_WHAT THE TASK REQUIRES_.
Copy every line from the records below that carries the word "Ophthalmol".

_EXERCISE DATA_.

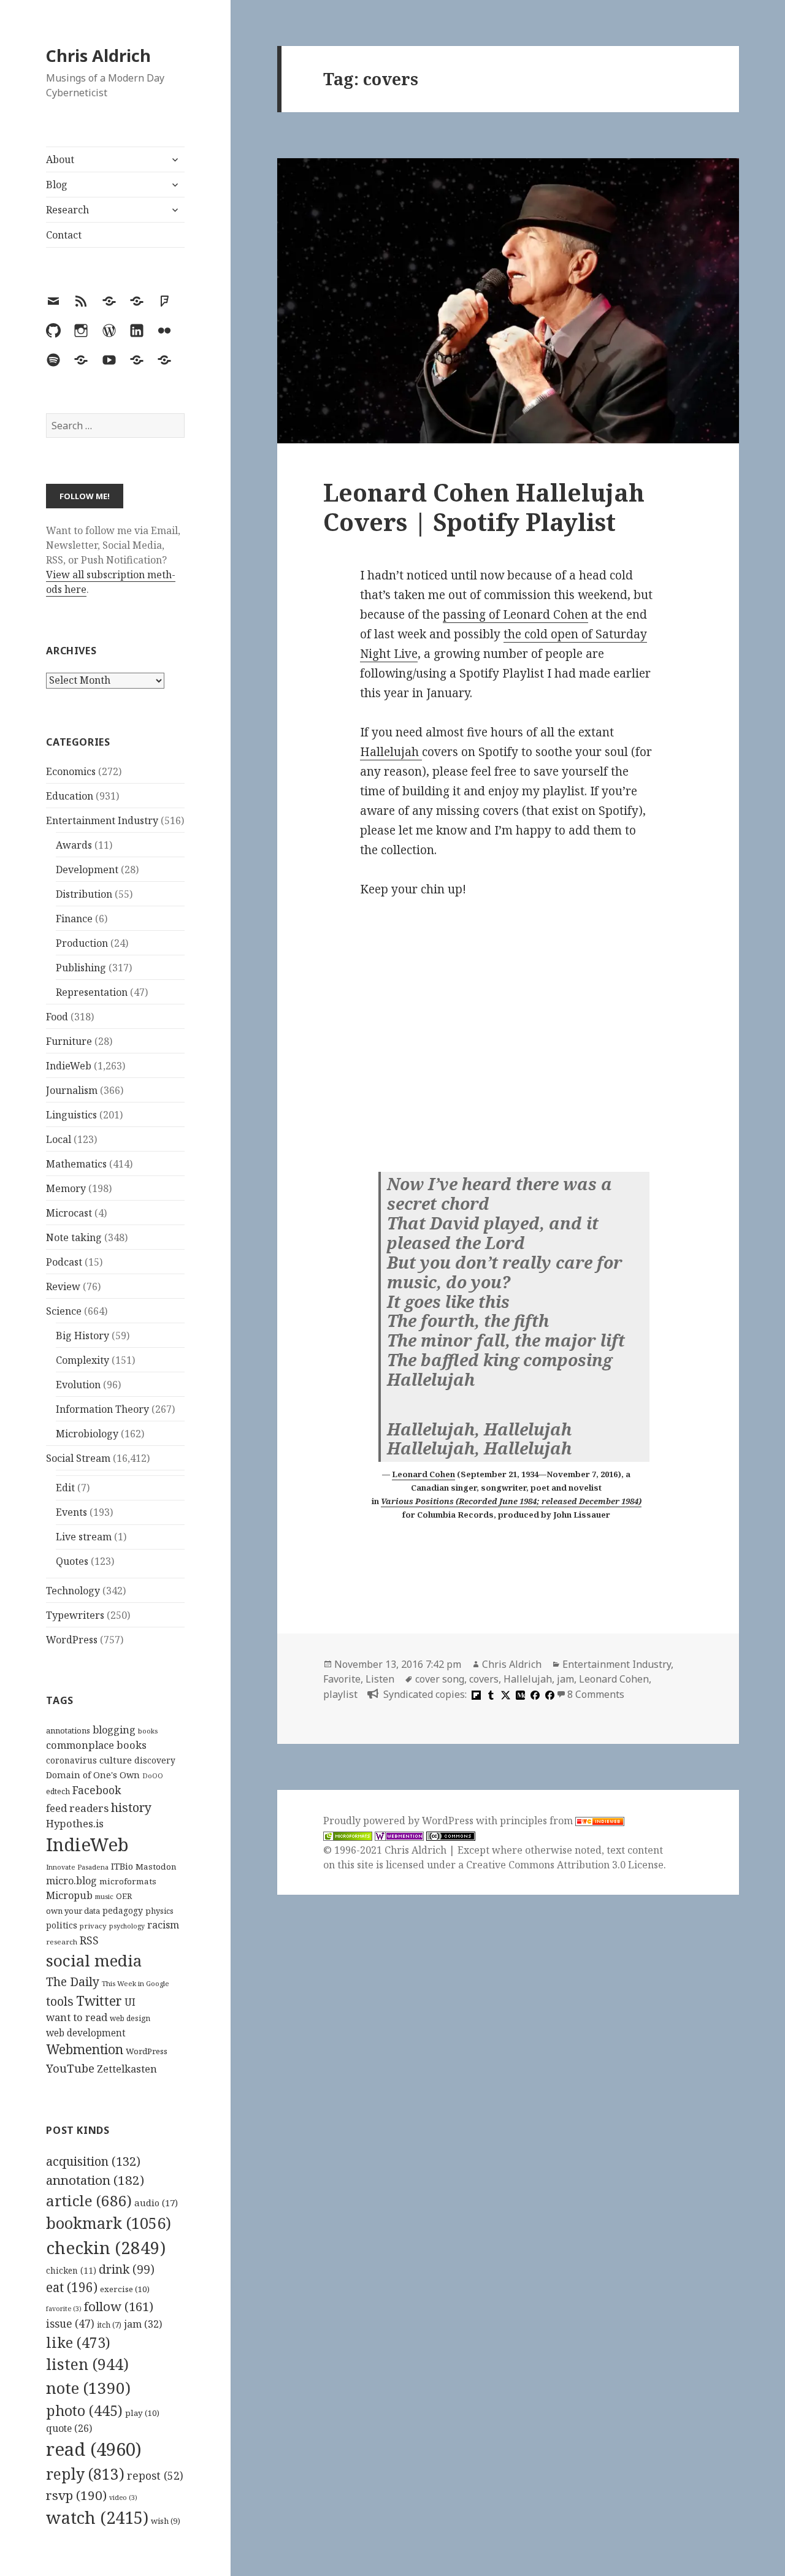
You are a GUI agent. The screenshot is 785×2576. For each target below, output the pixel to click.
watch (97, 2517)
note (88, 2388)
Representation (92, 992)
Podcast (64, 1262)
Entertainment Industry (102, 820)
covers (484, 1679)
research (61, 1941)
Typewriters (75, 1615)
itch (109, 2325)
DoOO (152, 1775)
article (89, 2200)
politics (61, 1925)
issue (70, 2324)
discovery (154, 1760)
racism (163, 1925)
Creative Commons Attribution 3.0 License (565, 1864)
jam (143, 2324)
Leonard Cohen (423, 1474)
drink (127, 2269)
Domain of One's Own (93, 1775)
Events (71, 1512)
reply (85, 2474)
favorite (64, 2308)
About (60, 159)
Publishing (81, 967)
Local (58, 1139)
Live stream (84, 1536)
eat (72, 2287)
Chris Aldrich (98, 55)
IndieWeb (68, 1065)
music (104, 1896)
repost (155, 2475)
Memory (66, 1188)
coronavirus (71, 1760)
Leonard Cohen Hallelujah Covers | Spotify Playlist (484, 507)
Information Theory (102, 1409)
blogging (114, 1730)
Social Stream (78, 1458)
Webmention (84, 2049)
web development (86, 2033)
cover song (439, 1679)
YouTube (70, 2068)
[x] (504, 1694)
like (78, 2342)
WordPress (72, 1639)
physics (159, 1910)
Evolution (78, 1384)
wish (165, 2520)
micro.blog (71, 1880)
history (131, 1807)
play (142, 2412)
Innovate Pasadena (77, 1866)
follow (118, 2306)
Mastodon (156, 1866)
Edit (65, 1487)
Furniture (69, 1041)
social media (94, 1960)
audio (156, 2202)
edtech (58, 1791)
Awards (74, 845)
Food (57, 1016)
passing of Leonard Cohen (515, 614)
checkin (106, 2247)
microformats (127, 1881)
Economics (71, 771)
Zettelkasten (127, 2069)
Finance (74, 918)
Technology (73, 1590)
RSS (89, 1940)
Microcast (69, 1213)
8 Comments (595, 1694)
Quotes (72, 1561)
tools (60, 2001)
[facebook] (533, 1694)
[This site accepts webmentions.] (399, 1836)
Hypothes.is (75, 1823)
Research (67, 209)
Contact (64, 235)
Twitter (99, 2000)
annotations (68, 1730)
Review (63, 1286)
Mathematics (76, 1164)
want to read (76, 2017)
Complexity (82, 1360)
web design (130, 2018)
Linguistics (71, 1115)
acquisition (93, 2161)
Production (82, 943)
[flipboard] (474, 1694)
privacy (93, 1925)
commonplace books (96, 1745)
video (123, 2497)
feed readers (77, 1808)
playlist (340, 1694)
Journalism (72, 1090)
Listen (380, 1679)
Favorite (342, 1679)
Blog (56, 184)
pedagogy (122, 1910)
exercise (125, 2289)
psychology (127, 1926)
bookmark (108, 2222)
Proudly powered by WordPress (399, 1820)
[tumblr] (489, 1694)
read (94, 2449)
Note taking (74, 1237)
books (148, 1730)
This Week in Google (135, 1983)
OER (124, 1895)
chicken (71, 2270)
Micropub (69, 1895)
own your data (73, 1910)
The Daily (72, 1981)
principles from (537, 1820)
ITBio (122, 1866)
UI (130, 2002)
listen (87, 2363)
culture (115, 1760)
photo (84, 2410)
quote (69, 2428)
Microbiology (87, 1433)
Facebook (96, 1790)
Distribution (84, 894)
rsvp (76, 2495)
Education (69, 796)
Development (87, 869)
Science (64, 1311)
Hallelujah (391, 752)
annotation (95, 2179)
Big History (82, 1335)
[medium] (519, 1694)
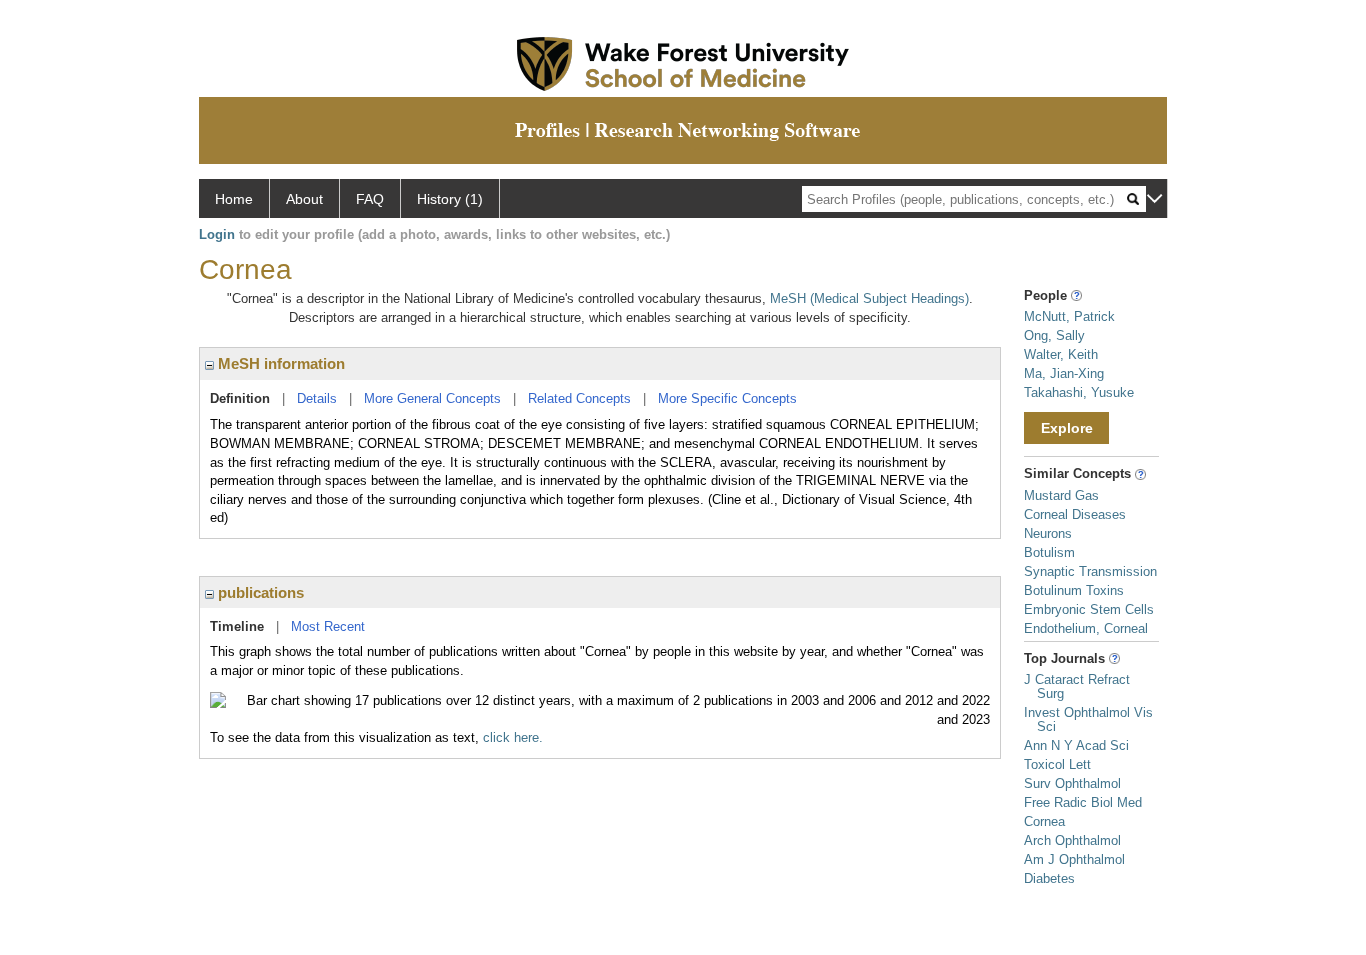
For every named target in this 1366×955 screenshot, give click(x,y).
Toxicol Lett (1057, 764)
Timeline (237, 626)
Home (234, 199)
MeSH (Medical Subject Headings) (869, 298)
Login (217, 234)
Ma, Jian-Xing (1064, 373)
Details (317, 398)
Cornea (1044, 821)
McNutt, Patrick (1069, 316)
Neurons (1048, 533)
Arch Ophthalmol (1072, 840)
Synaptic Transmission (1090, 571)
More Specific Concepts (727, 398)
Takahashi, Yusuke (1079, 392)
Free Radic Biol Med (1083, 802)
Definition (240, 398)
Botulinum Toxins (1074, 590)
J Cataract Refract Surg (1077, 686)
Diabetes (1049, 878)
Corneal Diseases (1075, 514)
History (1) (450, 199)
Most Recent (328, 626)
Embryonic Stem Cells (1089, 609)
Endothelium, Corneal (1086, 628)
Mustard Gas (1061, 495)
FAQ (370, 199)
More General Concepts (432, 398)
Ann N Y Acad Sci (1076, 745)
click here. (513, 737)
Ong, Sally (1054, 335)
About (304, 199)
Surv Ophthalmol (1072, 783)
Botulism (1049, 552)
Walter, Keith (1061, 354)
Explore (1067, 428)
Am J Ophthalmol (1074, 859)
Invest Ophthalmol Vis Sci (1088, 719)
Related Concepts (579, 398)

_TASK ANSWER_.
Arch Ophthalmol (1072, 840)
Surv Ophthalmol (1072, 783)
Am J Ophthalmol (1074, 859)
Invest Ophthalmol Vis Sci (1088, 719)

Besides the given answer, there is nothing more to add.